To keep her lights on, Rosa Pena, 24, sold the groceries she bought with food stamps and then kept her children fed with school lunches and help from neighbors. Her post-welfare credo is widely shared: “I’ll do what I have to do.”

Welfare time limits began in the mid-90s with The Personal Responsibility and Work Opportunity Act. It also changed how the federal government funded welfare cash assistance. Instead of providing states with money according to how many families were on their welfare rolls, it created the Temporary Assistance for Needy Families Block Grant–a lump sum that states could use for cash assistance, as well as for other programs that helped low-income families.

In this fiscal climate, many states have sought to shorten TANF time limits to save money. California and Arizona have both shortened the time they allow families to receive cash assistance. Cutting cash assistance means states can use those federal block grant dollars to plug budget holes for other programs, like child care programs for poor families.

How much of the TANF block grant does Illinois use for its original purpose – cash assistance to low income families? Not much, compared to other states. In fact, Pavetti says, Illinois is dead last when it comes to how much of Uncle Sam’s dollars go toward actual welfare checks, rather than other state programs. In 2010, only 6 percent of the $858 million the state received went to basic assistance, according to CBPP. The rest went to  programs like child care and work training.

In addition, just a fraction of poor families that are eligible for welfare in Illinois actually receive it. Only 9 percent of poor families in Illinois received TANF cash benefits in 2009, one of the lowest rates in the nation. And the benefits that that 9 percent receives doesn’t go as far as it used to. Compared to 1996, when adjusted for inflation, Illinois families get about 18 percent less cash benefits.

So the state is using the smallest amount of money from the federal government to fund a tiny percentage of poor families with less buying power than they had during the Clinton administration, and now, that amount is being slashed again.
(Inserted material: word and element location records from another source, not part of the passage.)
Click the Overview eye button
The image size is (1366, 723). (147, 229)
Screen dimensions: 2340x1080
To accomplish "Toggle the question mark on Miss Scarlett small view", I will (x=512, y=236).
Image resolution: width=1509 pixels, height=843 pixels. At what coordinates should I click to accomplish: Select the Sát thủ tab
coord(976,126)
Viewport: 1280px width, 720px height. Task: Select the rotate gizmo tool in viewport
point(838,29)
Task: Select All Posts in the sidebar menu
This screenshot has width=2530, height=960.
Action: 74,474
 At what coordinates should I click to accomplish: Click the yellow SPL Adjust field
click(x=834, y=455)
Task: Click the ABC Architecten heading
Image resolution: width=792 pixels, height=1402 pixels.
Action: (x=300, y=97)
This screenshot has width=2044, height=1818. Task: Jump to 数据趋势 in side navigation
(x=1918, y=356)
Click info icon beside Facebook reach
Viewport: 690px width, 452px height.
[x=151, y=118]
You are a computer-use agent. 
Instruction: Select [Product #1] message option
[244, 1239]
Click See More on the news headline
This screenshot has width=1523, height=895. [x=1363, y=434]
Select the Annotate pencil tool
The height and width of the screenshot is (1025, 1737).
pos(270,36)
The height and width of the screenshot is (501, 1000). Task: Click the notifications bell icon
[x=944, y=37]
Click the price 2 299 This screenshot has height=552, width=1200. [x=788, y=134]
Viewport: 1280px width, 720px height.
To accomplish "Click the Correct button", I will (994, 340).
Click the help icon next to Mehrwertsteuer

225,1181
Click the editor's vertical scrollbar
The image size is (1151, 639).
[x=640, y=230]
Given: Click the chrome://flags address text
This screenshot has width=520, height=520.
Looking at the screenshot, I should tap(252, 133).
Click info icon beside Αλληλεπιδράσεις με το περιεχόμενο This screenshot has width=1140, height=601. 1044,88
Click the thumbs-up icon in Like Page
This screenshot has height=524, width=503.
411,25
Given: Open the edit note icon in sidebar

When we talk about poverty in the United States, people often like to say how poverty in America is nothing compared to what it is world-wide. And while that may be true in general, the number of desperately poor families – the kind of families who will be cut off if this proposal moves forward – is on the rise.

How many people in the United States live on less than $2 a day, the World Bank standard of poverty? 

About 1.5 million households with 2.8 million children or four percent of all families, a number that’s nearly doubled since 1996.

Times are tough in the land of plenty.